(WORK TO COMPLETE): Retype exactly the lines of the listing below from the one with "Task: Select the GRASS navigation tab" through the last, both included, and leave every picture out.

(DATA):
────

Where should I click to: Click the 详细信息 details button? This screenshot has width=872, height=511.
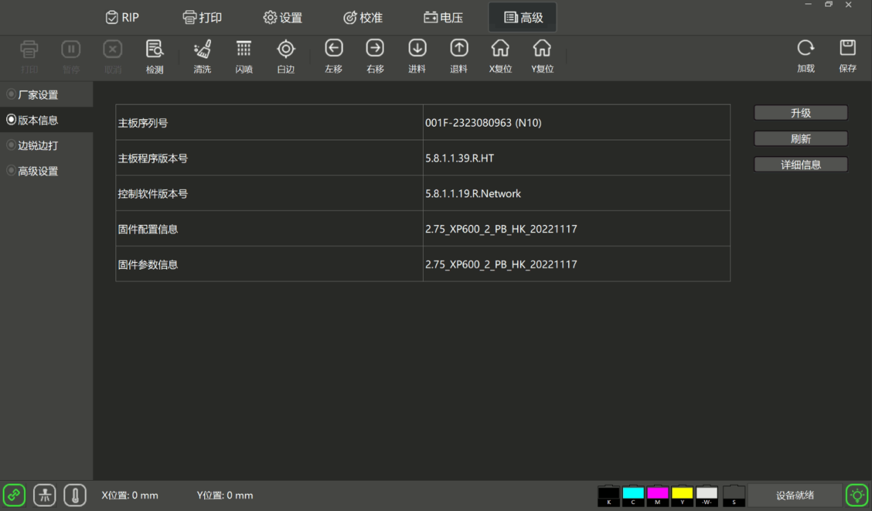point(800,165)
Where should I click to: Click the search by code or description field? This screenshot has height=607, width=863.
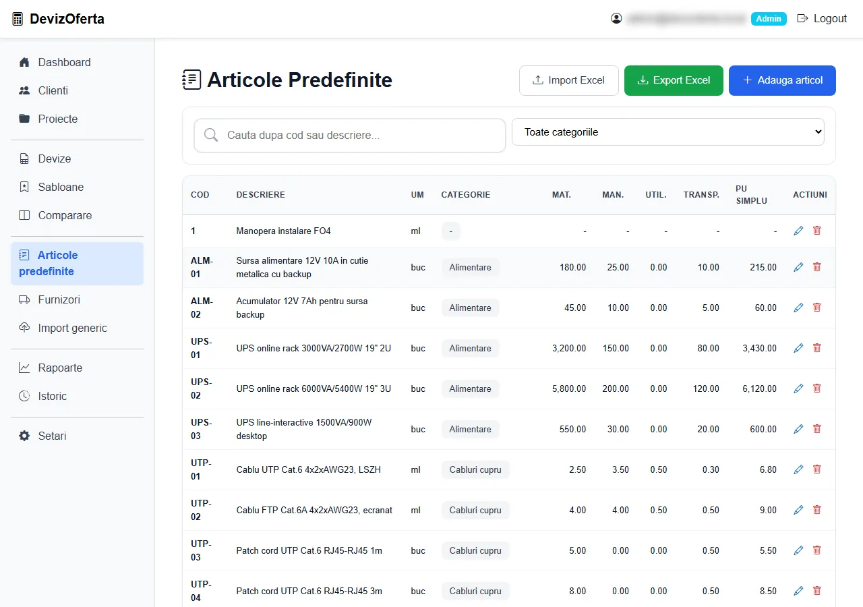(x=350, y=136)

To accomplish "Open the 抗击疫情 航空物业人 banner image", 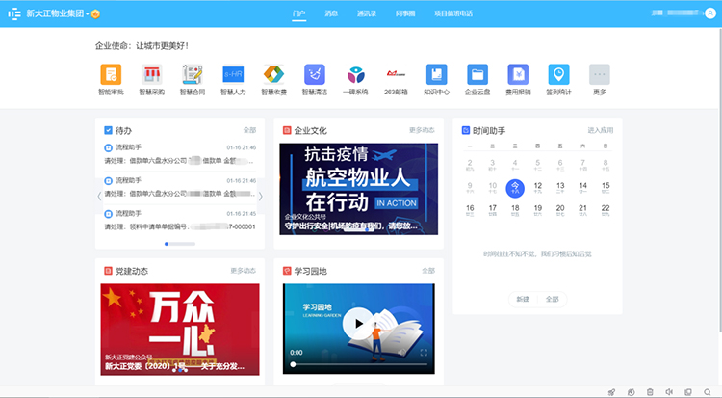I will [x=358, y=189].
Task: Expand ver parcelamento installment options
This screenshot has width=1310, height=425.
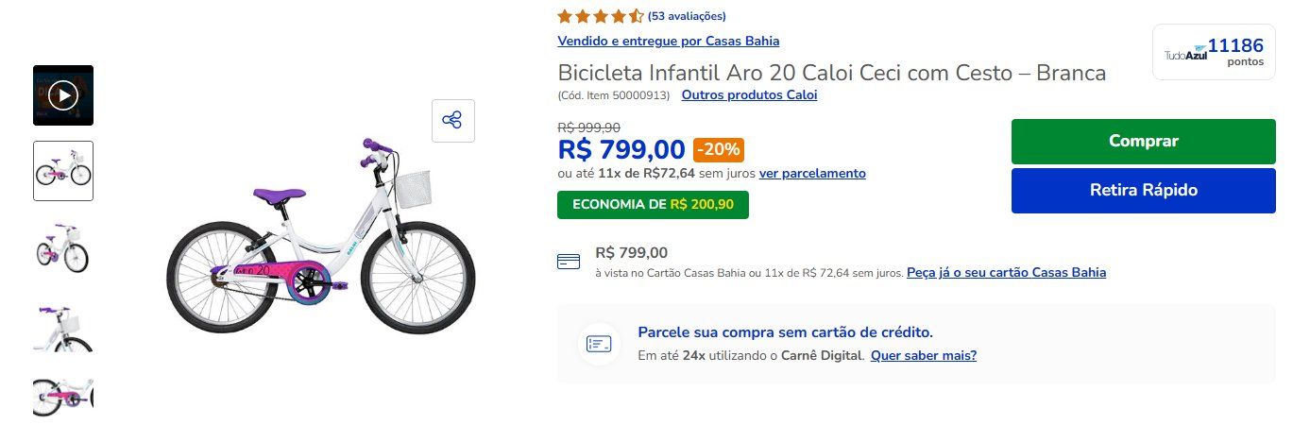Action: [x=811, y=174]
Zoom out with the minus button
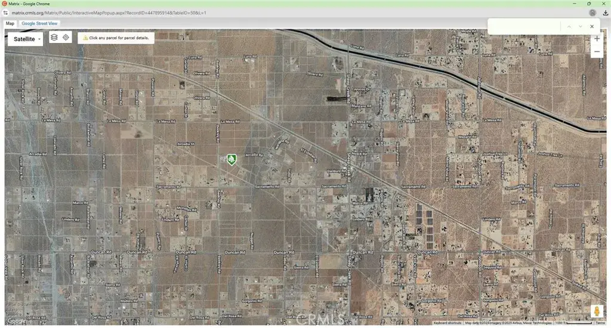 click(597, 52)
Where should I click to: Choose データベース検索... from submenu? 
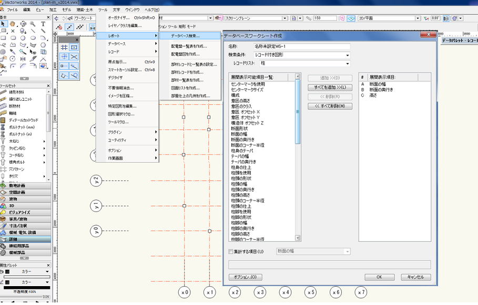coord(185,36)
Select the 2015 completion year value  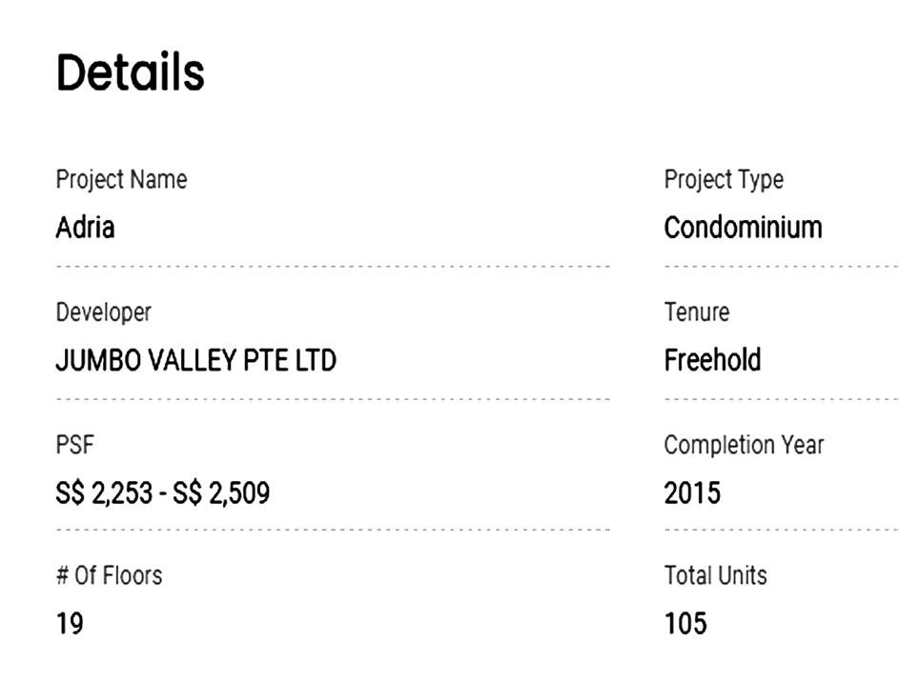(692, 492)
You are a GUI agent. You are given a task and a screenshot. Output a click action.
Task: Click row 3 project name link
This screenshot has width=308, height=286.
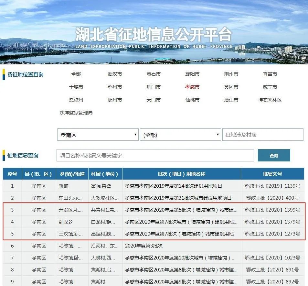tap(180, 210)
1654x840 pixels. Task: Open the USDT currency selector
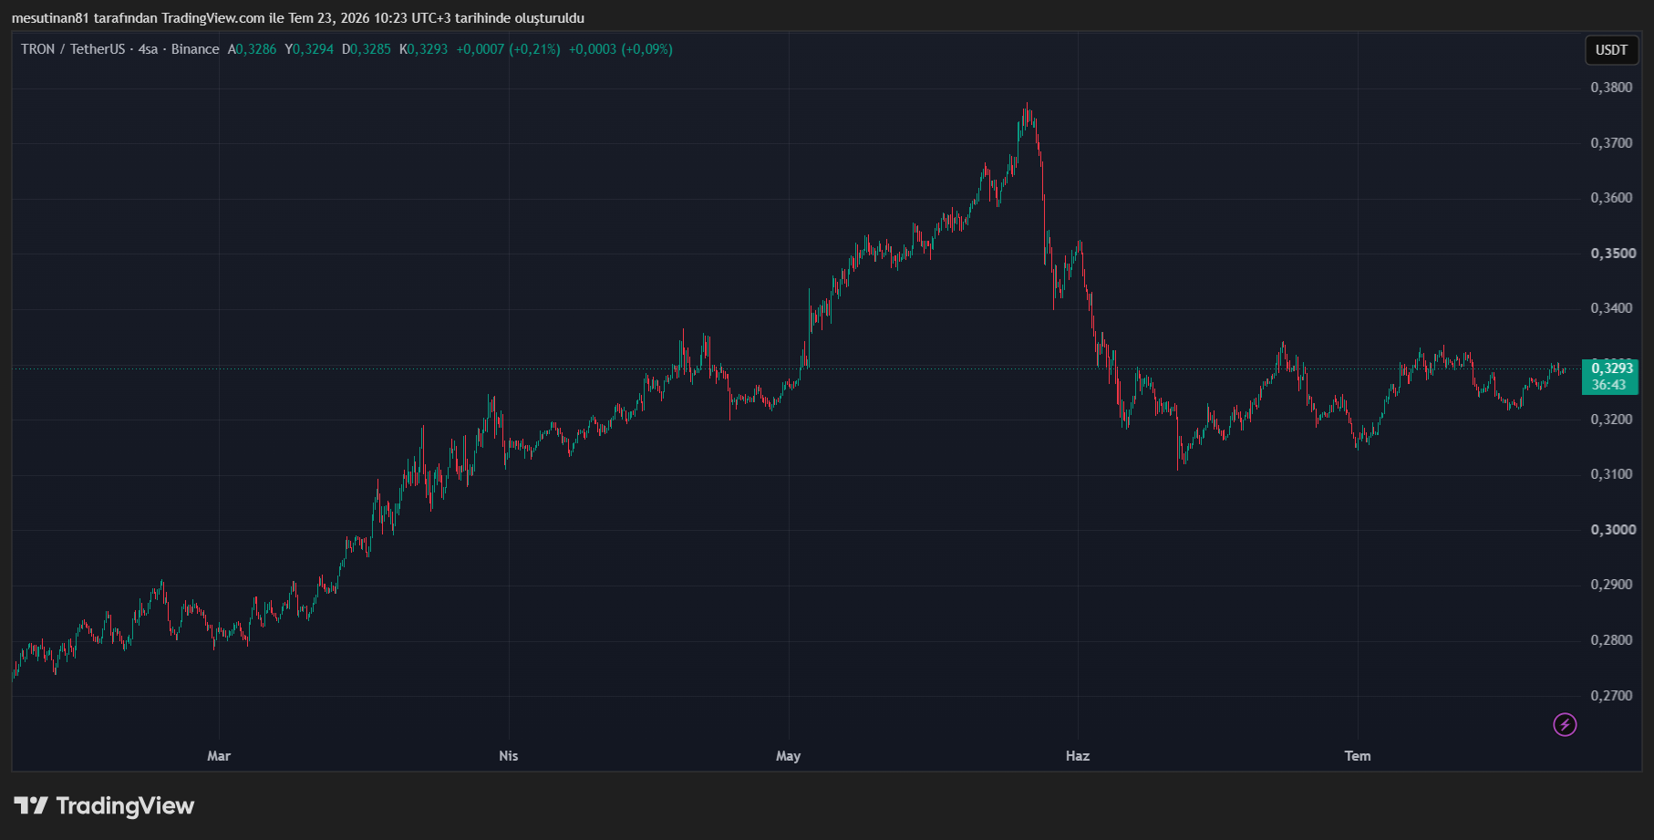tap(1611, 50)
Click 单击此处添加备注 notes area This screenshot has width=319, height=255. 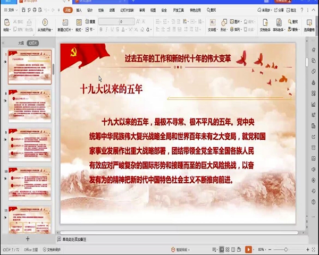click(74, 240)
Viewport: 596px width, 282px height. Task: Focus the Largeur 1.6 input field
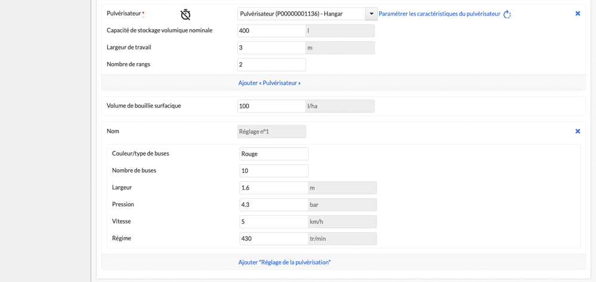tap(274, 188)
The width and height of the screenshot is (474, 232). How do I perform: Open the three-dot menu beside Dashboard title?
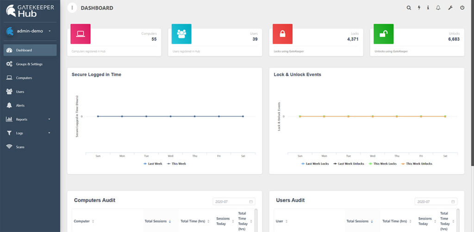72,8
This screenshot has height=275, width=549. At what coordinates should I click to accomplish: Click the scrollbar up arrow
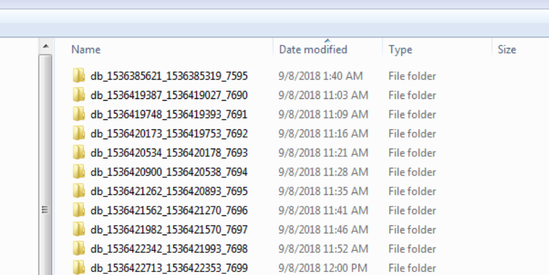point(46,46)
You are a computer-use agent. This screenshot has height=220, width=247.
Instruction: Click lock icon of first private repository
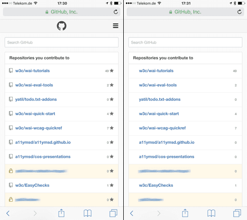[x=11, y=171]
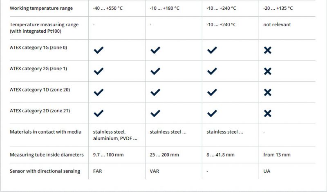This screenshot has width=327, height=192.
Task: Click the 'Working temperature range' row label
Action: coord(41,8)
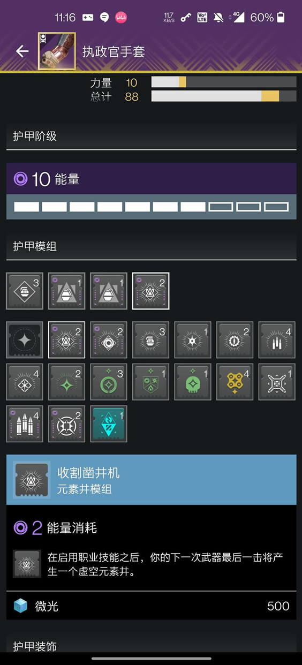Pick the teal diamond mod costing 1
The image size is (302, 665).
pos(109,424)
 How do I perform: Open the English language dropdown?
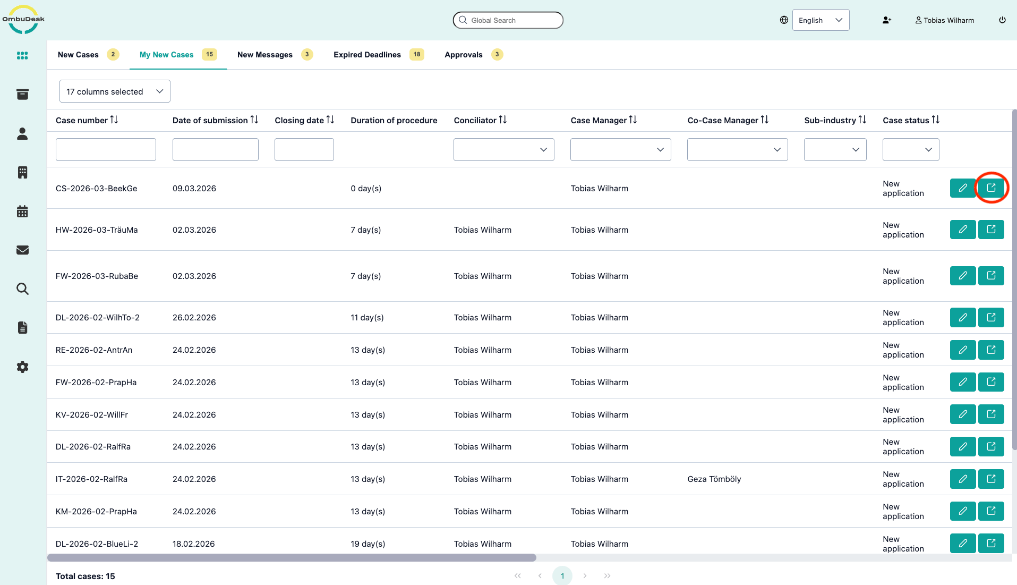click(821, 20)
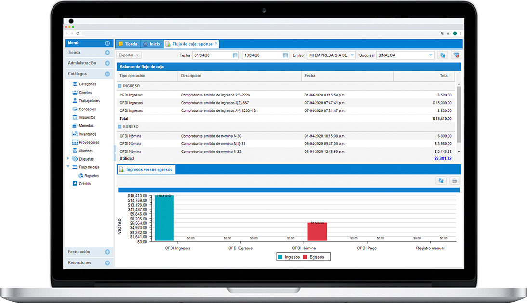Expand the Tienda menu section
Viewport: 527px width, 303px height.
[107, 53]
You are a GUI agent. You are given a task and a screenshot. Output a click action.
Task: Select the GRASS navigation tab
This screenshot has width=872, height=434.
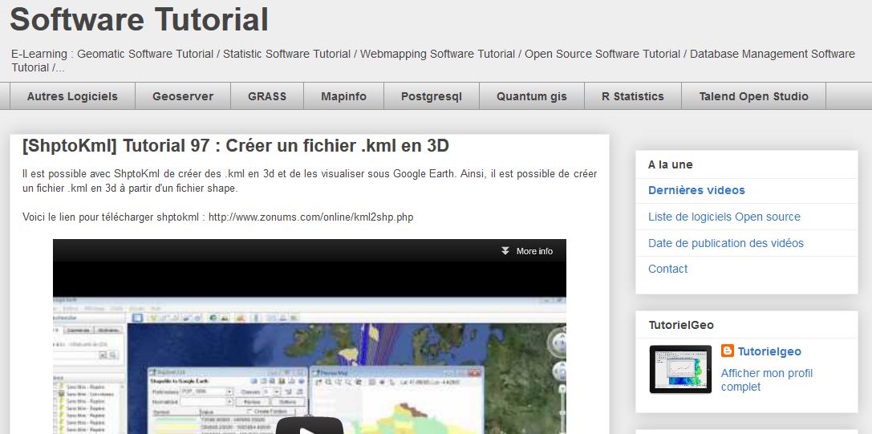point(267,96)
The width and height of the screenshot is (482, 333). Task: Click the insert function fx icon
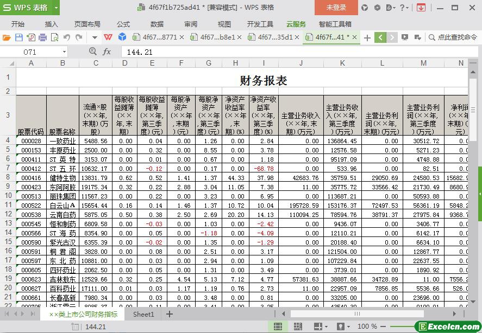point(107,52)
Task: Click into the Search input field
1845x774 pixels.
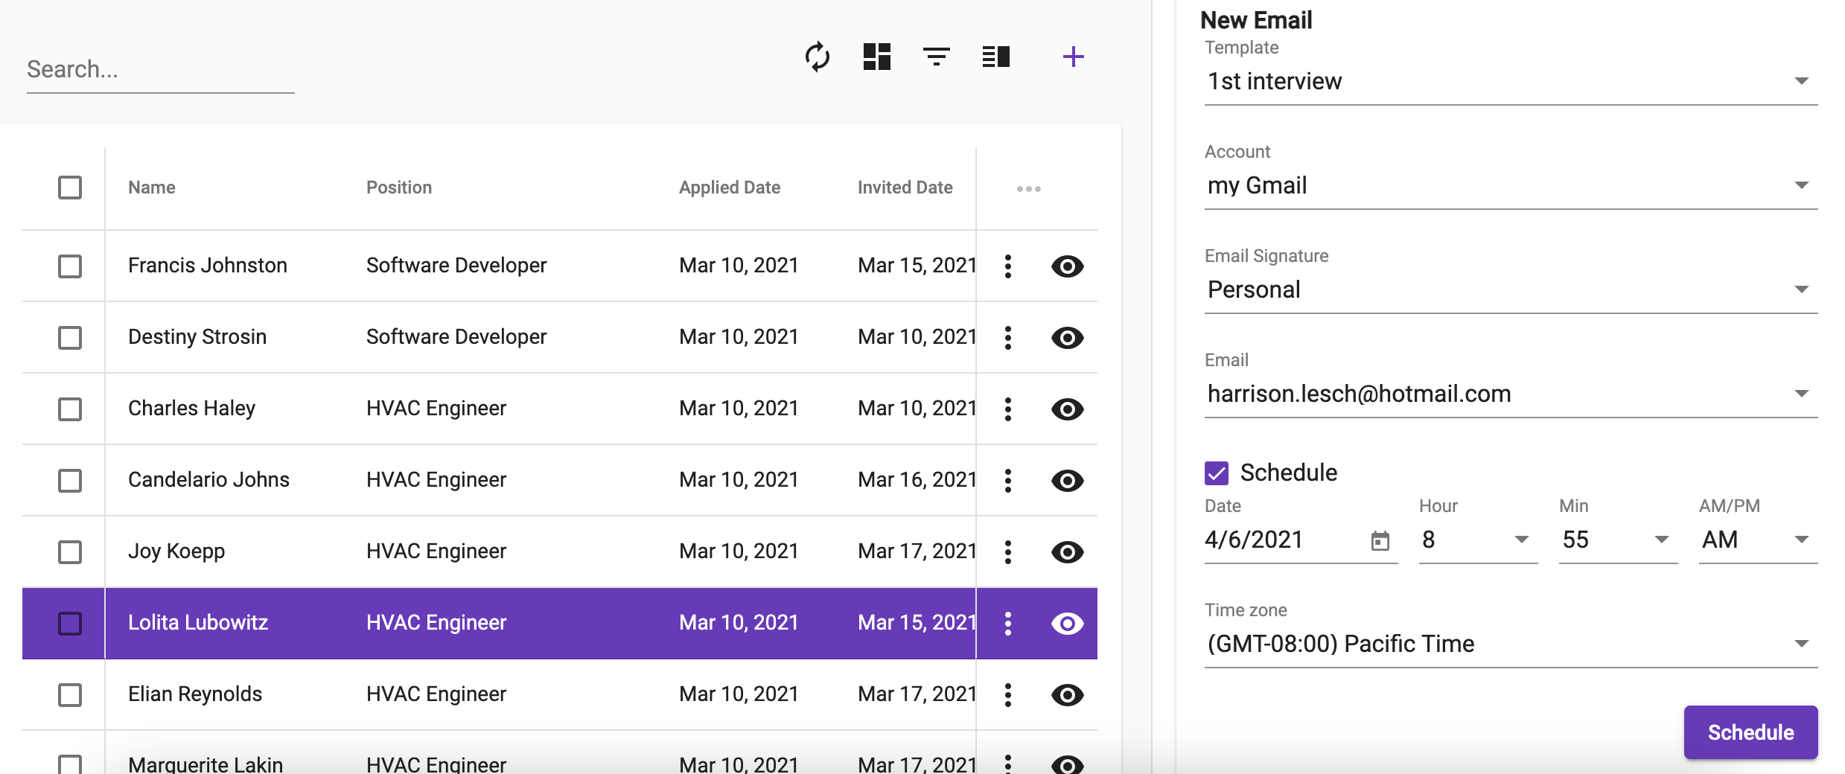Action: tap(160, 70)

────

(SOLUTION):
Task: Select the GRASS navigation tab
This screenshot has width=872, height=434.
point(267,96)
The width and height of the screenshot is (482, 333). Task: Click the insert function fx icon
point(107,52)
Task: Click into the Search input field
1845x774 pixels.
Action: tap(160, 70)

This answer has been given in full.